3

I have the following df:

df = pd.DataFrame([
    ['A', 'X', '2020-10-01', 1],
    ['A', 'X', '2020-10-02', 2], 
    ['A', 'X', '2020-10-03', 3], 
    ['A', 'Y', '2020-10-01', 4],
    ['A', 'Y', '2020-10-02', 5], 
    ['A', 'Y', '2020-10-03', 6],
    ['B', 'Z', '2020-10-01', 7],
    ['B', 'Z', '2020-10-02', 8], 
    ['B', 'Z', '2020-10-03', 9], 
    ['B', 'Z', '2020-10-01', 10],
    ['B', 'Z', '2020-10-02', 11], 
    ['B', 'Z', '2020-10-03', 12],    
],
    columns=['Q', 'W', 'DT', 'V']
)

I would like to create a scatter plot:

fig, ax = plt.subplots(figsize=(12, 8), frameon=False)
fig.suptitle('Plotz', fontsize=16)
ax.set_title('DF Plot')
ax.scatter(x=df.DT, y=df.W, s=df.V)

This created the following chart:

enter image description here

I would like to figure out what actually happens, since there are 9 datapoints on the graph while there are 12 datapoints in the data. Annotating the chart does not work, it will annotate with 2 values for the top row.

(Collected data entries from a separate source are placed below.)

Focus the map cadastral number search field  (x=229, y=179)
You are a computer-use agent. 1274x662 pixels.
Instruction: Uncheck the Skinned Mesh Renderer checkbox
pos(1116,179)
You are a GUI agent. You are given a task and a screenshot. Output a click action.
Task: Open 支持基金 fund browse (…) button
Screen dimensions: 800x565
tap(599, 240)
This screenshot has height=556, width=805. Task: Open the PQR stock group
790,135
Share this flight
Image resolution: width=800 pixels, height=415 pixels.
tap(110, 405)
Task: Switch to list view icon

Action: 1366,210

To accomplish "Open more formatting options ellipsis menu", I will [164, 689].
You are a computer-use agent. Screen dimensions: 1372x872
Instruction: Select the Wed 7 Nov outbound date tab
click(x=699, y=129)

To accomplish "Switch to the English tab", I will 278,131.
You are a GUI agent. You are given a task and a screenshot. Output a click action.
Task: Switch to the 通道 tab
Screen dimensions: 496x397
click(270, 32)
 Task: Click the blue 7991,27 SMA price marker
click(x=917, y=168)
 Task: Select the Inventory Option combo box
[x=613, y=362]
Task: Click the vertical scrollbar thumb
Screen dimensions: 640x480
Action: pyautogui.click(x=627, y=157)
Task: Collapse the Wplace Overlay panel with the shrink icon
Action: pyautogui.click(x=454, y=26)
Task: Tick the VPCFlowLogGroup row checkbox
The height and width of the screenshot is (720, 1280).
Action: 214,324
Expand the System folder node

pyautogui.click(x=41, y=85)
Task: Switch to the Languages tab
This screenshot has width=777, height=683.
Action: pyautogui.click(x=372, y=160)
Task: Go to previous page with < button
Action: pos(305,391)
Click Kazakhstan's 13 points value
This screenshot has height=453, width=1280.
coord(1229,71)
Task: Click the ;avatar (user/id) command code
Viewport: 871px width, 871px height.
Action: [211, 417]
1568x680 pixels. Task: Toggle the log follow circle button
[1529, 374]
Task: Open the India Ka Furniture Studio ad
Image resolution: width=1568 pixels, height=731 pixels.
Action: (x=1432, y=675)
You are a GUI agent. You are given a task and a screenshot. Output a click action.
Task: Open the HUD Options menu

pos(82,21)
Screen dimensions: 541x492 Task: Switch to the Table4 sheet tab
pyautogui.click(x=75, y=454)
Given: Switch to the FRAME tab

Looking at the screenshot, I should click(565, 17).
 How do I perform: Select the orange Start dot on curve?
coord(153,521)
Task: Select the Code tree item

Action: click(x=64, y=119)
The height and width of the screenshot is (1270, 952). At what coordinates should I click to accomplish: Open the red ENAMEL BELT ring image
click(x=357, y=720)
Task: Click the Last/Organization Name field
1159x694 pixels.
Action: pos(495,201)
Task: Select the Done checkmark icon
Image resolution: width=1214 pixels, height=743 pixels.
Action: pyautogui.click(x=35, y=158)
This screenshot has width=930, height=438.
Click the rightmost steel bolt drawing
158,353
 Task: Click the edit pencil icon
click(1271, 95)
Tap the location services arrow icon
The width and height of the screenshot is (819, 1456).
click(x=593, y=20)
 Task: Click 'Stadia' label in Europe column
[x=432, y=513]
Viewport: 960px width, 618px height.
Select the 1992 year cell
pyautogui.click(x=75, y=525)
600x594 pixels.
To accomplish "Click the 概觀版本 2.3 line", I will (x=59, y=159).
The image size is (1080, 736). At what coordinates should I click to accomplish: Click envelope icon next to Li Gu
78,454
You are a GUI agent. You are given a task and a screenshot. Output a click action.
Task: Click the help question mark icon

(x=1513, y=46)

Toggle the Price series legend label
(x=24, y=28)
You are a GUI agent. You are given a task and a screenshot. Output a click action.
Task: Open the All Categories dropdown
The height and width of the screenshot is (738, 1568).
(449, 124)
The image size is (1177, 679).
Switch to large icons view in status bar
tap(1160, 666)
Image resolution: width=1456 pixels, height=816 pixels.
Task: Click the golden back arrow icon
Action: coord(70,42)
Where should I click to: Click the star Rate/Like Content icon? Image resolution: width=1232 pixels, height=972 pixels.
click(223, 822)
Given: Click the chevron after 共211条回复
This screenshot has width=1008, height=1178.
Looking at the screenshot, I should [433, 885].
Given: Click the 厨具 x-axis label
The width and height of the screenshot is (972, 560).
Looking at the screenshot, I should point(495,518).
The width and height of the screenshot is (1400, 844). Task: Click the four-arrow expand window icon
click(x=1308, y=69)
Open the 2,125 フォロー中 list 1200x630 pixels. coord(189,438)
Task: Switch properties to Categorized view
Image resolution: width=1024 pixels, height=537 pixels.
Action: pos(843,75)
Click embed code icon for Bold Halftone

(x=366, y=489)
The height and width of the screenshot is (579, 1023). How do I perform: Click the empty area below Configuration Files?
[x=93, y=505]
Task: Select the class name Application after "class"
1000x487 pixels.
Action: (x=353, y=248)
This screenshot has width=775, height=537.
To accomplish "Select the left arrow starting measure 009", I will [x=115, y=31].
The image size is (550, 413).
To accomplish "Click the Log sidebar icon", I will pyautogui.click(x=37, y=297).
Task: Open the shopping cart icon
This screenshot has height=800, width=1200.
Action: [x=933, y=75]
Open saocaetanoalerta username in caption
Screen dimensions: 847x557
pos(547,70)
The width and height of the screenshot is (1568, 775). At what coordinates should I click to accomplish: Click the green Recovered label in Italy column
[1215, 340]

for i, txt in enumerate(df.V):
    ax.annotate(txt, (df.DT[i], df.W[i]), fontsize=14)

Is there a way to figure out what really happens under the hood when there are multiple values for the x,y pair (like in this case)?

Update: Maybe I was not clear. What is the default behaviour of Matplotlib in this scenario? Is it last value wins? How could I display on the plot the actual value? (That shows the real value on the plot unlike the annotate code that shows both values).

After googling more around I think is the answer:

Visualization of scatter plots with overlapping points in matplotlib

Istvan
  • 7,500
  • 9
  • 59
  • 109
  • 2
    The `Z` points are overlapping. – CDJB Feb 10 '20 at 16:27
  • 1
    That's because your Z values are duplicated. So out of 6 Z values, you only get 3 – Sheldore Feb 10 '20 at 16:27
  • Yes, what happens? Bigger value wins, last value wins? Mean is calculated? What is the default behaviour when there are overlapping values? Can I control the behaviour? – Istvan Feb 10 '20 at 16:53

1 Answers1

5

What normally happens, is that the dots are plotted in the order they are encountered, one over the other. If there is no transparency, the last one plotted will be visible, and the earlier ones will only show some border in case they were larger.

Therefore, one approach to debug this kind of situation, is to set an alpha value making the dots transparent. Multiple dots over each other will show darker and have some border.

With the given the testdata, the code below blows up the size and sets an alpha. As the dot size becomes extremely large, the axes limits need to be adjusted. Using multiple colors would emphasize the overlapping even more.

ax.scatter(x=df.DT, y=df.W, s=df.V*150, alpha=0.4)
plt.xlim(-1,3)
plt.ylim(-1,3)

resulting plot

Another approach, is adding jitter: adding some small random noise to each dot position. In case of numerical data, one can add the jitter directly to the data. In case of categorical data, the positions could be modified after calling scatter:

import numpy as np
dots = ax.scatter(x=df.DT, y=df.W, s=df.V)
offsets =  dots.get_offsets()
jittered_offsets = offsets + np.random.uniform(-0.1, 0.1, offsets.shape)
dots.set_offsets(jittered_offsets)

With the original colors and sizes, and without alpha, this would clearly draw the attention to dots that overlapped: jittered plot

Still another approach, in case both axes are categorical, is to just count based on position and encircle the positions that appear multiple times:

import collections
dots = ax.scatter(x=df.DT, y=df.W, s=df.V)
offsets =  dots.get_offsets()
counts = collections.Counter([(x,y)  for x, y in offsets])
suspects = [p for p in counts if counts[p] >= 2]
ax.scatter([x for x, _ in suspects], [y for _, y in suspects], ec='crimson', lw=1, fc='none', s=50)

encercled plot

Of course, the different approaches (alpha, colors, jittering, encircling) can be combined depending on the specifics of the actual data.

JohanC
  • 71,591
  • 8
  • 33
  • 66